Le blocus de 15 ans sur la Bande de Gaza, où vivent deux millions de personnes, est une violation des droits de l’homme. La détention administrative, qui enferme des gens sans charge ni procès de façon indéfiniment renouvelable, est une violation des droits de l’homme. La démolition -pour la 211ème fois- du village bédouin d’al-Araqib dans le désert du Negev, c’est, devinez quoi ? Une violation des droits de l’homme.
Vous devez être en mesure de dire qu’il s’agit de violations, et qu’elles sont inacceptables, et qu’elles sont très anciennes et structurelles, et que le gouvernement israélien impose un régime d’apartheid.
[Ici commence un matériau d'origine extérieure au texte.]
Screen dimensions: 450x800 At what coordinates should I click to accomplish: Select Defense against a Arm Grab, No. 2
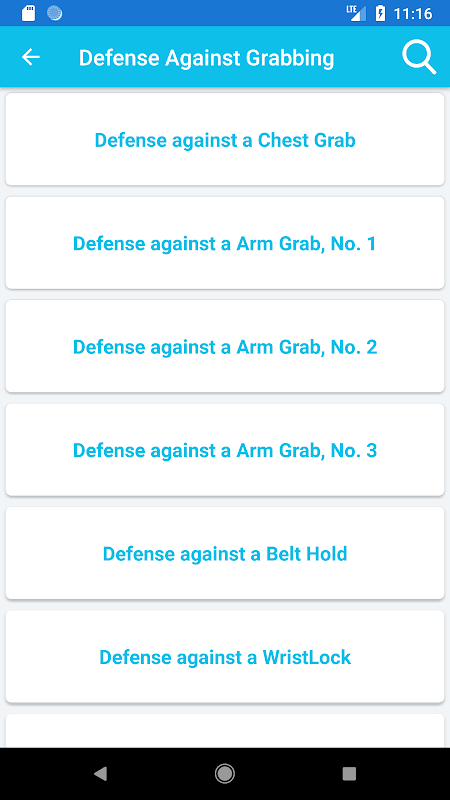click(x=225, y=346)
Et vous devez être en mesure d’appeler à un changement. C’est ainsi que l’on sait que l’on vit dans une démocratie.
Apartheid
Alors, comment pouvons-nous protester ? Si l’on exclut la violence, comment pouvons-nous changer les choses ?
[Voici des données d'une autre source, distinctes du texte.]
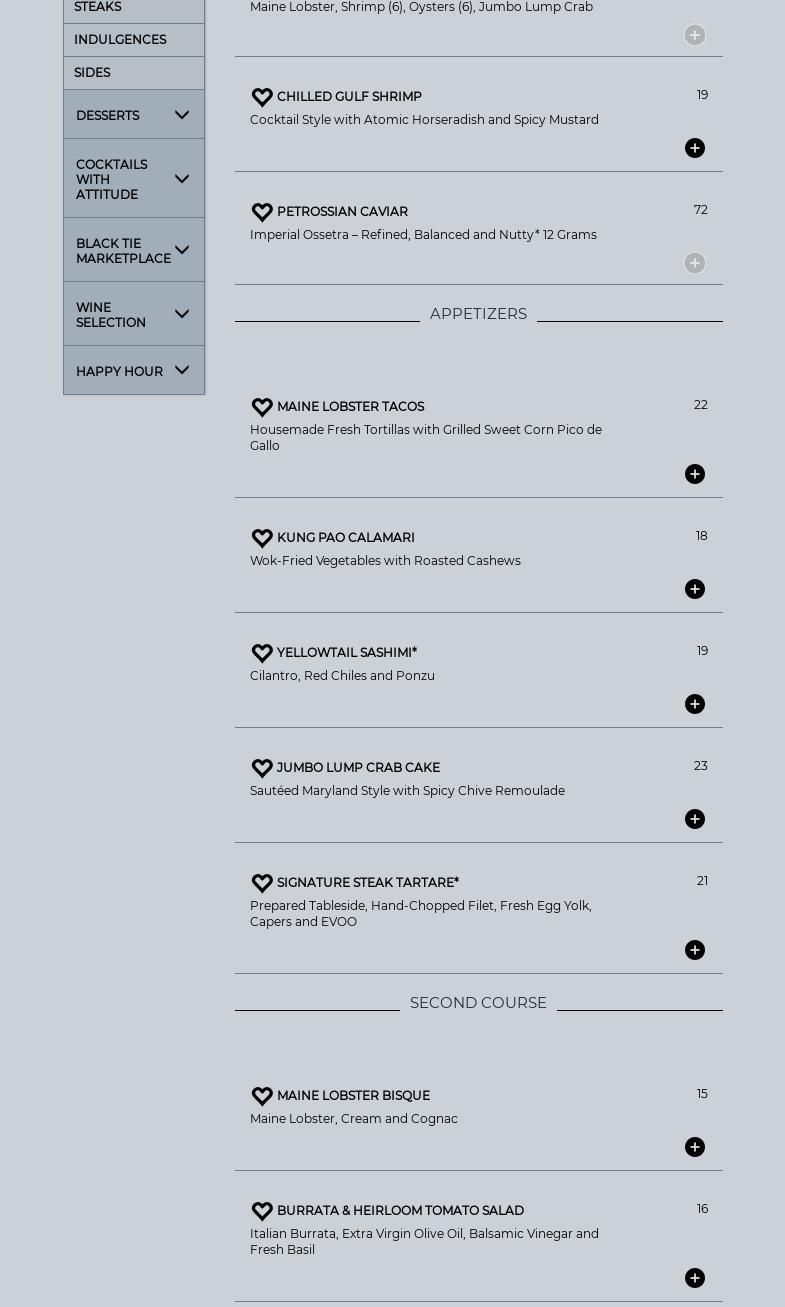Open the Happy Hour section link
785x1307 pixels.
point(119,371)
Écrire à votre député est une mauvaise idée s’il fait partie du quart des députés travaillistes ou des 80 % des députés conservateurs qui sont membres des lobbies des Amis d’Israël dans l’enceinte du parlement.
Cependant, l’espace pour les manifestations traditionnelles de rue semble se rétrécir chaque semaine, parallèlement à la criminalisation de toute manifestation d’« action directe ». Pour l’essentiel, n’importe quelle manifestation (ou grève, à cet égard) qui cause le moindre inconvénient à quiconque est de plus en plus interdite.
Alors, quelle tactique de campagne a-t-elle fait ses preuves ? Boycott, Désinvestissement et Sanctions. Elle a marché en Afrique du Sud, elle peut marcher en Israël. La campagne BDS est un mouvement populaire conduit par les Palestiniens qui appelle à agir en faisant pression sur Israël pour qu’il se conforme au droit international. Centré sur la non-violence, il a réuni syndicats, églises, associations communautaires et académiques tout autour du monde.
Israël dit que c’est antisémite de cibler « l’État juif » alors que ses voisins arabes exécutent des gens et oppriment les femmes. Il déclare aussi que la campagne BDS essaie de « délégitimer » Israël en mettant sur le même plan son apartheid et celui de l’Afrique du Sud.
Il est vrai que l’Égypte et Dubaï par exemple, sont toutes deux des États policiers, mais il existe peu d’appels internationaux pour empêcher les touristes britanniques de s’y rendre en masse.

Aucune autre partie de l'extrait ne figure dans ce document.